Dubai has made great strides towards being the center for sukuk listing globally. The total number of listed sukuk on NASDAQ Dubai and Dubai Financial Market accounts for $ 31.7 billion across 42 listed sukuk. Bursa Malaysia–which had previously been the most active—has the same number of listed sukuk but only two-thirds the total value of sukuk listed, the more important figure for secondary market trading.
Secondary market liquidity has been a hot topic in Islamic finance for years because, as a consequence of supply lagging demand, most buyers prefer to hold sukuk to maturity. Alternative methods of generating activity that also generate market depth to make pricing more robust have been slow to develop as no agreed upon Islamic repo alternative is used widely in the market.
Hamed Ali, CEO of NASDAQ Dubai, said one other area Dubai could work on is the repo market. A reference paper released by the International Islamic Financial Market in 2012 (I’aadat Al-Shira’a) described commodity murabaha transactions collateralized with sukuk as one possible structure for Islamic repo. Tri-party repo would also be a possibility because it would avoid concerns with bay’ al-ina’ that would be part of any repo product which mirrored the transaction legs of a conventional repo (sale and future repurchase).

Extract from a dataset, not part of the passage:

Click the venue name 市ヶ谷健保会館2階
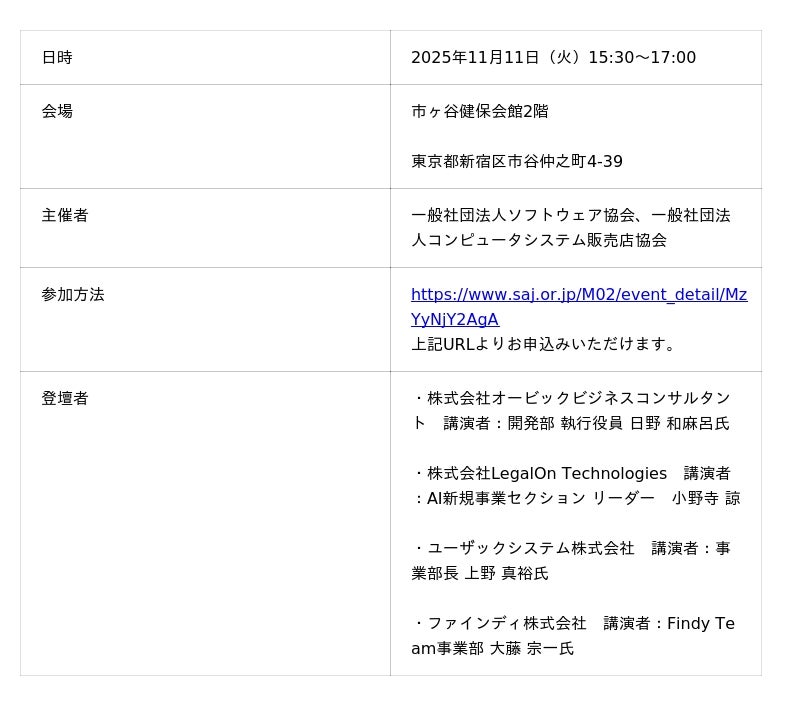(x=479, y=111)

However, there is a more limited share of sukuk listed on Dubai’s exchanges that would be well suited for repo based on size and ratings. A higher percentage of sukuk being of benchmark size is an advantage because these sized sukuk tend to be more actively traded (so market prices are closer to their true value than less actively traded sukuk). However, 40% of the sukuk listed on Dubai’s exchanges are not rated (and about 10% of those that are rated sukuk are not investment-grade) which may limit the appeal for using them as collateral, particularly for banks. Banks are big users of repo but may be limited in the amount of unrated collateral they accept.

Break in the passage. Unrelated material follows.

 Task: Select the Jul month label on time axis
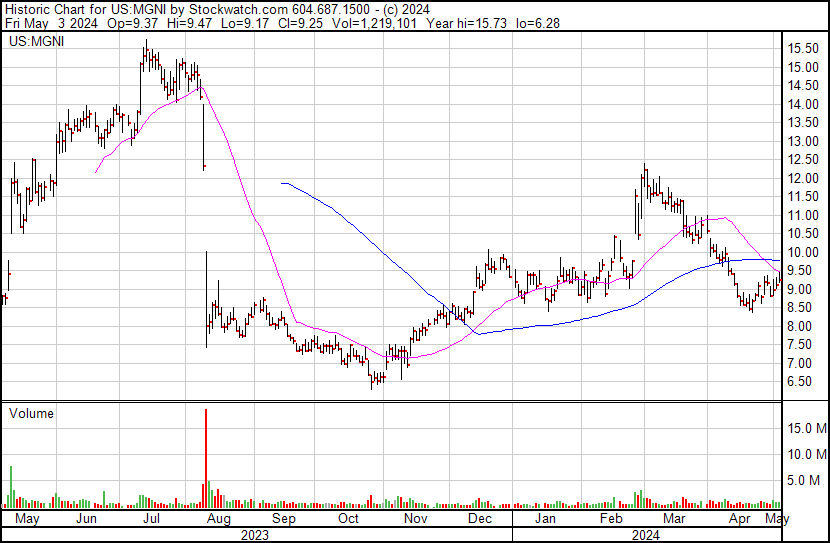pos(152,520)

Competition from Bursa Malaysia, the second largest market for sukuk listings, is limited by the market being more domestically focused with smaller issuers and more in Ringgit. However, more of the sukuk are rated. Malaysia’s central bank rules allow repo transactions involving sukuk but requires them be nonconvertible, investment-grade sukuk. Further in Dubai’s favor are its proximity to many large Islamic banks and having a sukuk market composed of 100% international (USD-denominated) sukuk. Competition in attracting cross-border repo transactions may be hindered by competition from London.
Although fewer sukuk are listed in London (the outstanding volume of sukuk limits the value of Islamic repo because of limits on rehypothecation), many of them are also listed in Dubai and London has a natural advantage of being a global financial system. Most commercial disputes are judged under English law and the London Metals Exchange is used widely for commodity murabaha transactions which may be part of the repo structure, so London may be able to capture more of the cross-border repo activity.
Any formalized system offering cross-border repo would be welcomed by Islamic banks given the huge shortage of opportunities to generate liquidity from sukuk holdings without selling them. Encouraging or mandating a ratings requirement for listed sukuk could help build the collateral necessary for Islamic repo.